Copy out the records word for word, starting at the line that has "Where should I click to: Select" and continuing through the end of the records.

* begin INFORMATION SHOWN *

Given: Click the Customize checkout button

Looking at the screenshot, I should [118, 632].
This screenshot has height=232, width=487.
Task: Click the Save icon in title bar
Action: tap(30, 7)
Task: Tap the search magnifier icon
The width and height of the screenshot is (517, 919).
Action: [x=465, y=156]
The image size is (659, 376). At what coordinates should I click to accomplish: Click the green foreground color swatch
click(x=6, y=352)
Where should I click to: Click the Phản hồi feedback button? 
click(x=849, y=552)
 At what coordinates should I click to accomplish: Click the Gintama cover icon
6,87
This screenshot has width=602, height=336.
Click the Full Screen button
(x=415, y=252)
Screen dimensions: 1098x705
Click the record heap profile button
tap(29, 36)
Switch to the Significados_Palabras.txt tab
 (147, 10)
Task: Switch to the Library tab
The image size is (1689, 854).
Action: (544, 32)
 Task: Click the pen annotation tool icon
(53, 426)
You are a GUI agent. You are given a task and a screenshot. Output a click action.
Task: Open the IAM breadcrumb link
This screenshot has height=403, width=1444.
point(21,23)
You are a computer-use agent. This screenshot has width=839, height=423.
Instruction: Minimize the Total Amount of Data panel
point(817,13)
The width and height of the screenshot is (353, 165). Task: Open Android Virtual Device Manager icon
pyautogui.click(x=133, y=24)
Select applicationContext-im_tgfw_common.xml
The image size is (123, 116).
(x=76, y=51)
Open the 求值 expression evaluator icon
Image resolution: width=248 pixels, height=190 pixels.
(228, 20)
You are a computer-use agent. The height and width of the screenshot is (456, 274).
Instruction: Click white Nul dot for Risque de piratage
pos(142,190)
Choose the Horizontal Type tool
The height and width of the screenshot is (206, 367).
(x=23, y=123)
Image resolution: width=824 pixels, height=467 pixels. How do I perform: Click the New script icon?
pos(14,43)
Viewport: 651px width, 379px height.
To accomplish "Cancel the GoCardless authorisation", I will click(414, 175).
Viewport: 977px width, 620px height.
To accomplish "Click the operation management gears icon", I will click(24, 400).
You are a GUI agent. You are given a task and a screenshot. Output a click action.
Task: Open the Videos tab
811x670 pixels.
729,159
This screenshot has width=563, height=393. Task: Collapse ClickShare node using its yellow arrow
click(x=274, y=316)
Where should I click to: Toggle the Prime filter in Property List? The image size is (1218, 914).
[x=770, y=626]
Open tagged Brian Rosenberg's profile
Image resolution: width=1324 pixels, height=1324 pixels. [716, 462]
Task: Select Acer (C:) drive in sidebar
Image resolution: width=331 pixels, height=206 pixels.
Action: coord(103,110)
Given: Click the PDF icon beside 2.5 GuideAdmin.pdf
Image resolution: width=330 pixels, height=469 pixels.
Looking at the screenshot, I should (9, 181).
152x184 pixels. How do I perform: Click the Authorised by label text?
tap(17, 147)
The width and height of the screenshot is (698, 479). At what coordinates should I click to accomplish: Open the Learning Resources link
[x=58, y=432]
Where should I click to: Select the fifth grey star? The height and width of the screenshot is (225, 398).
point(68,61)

* end INFORMATION SHOWN *

**CORRECT RESULT**
Where should I click to: Select the fifth grey star? The height and width of the screenshot is (225, 398).
point(68,61)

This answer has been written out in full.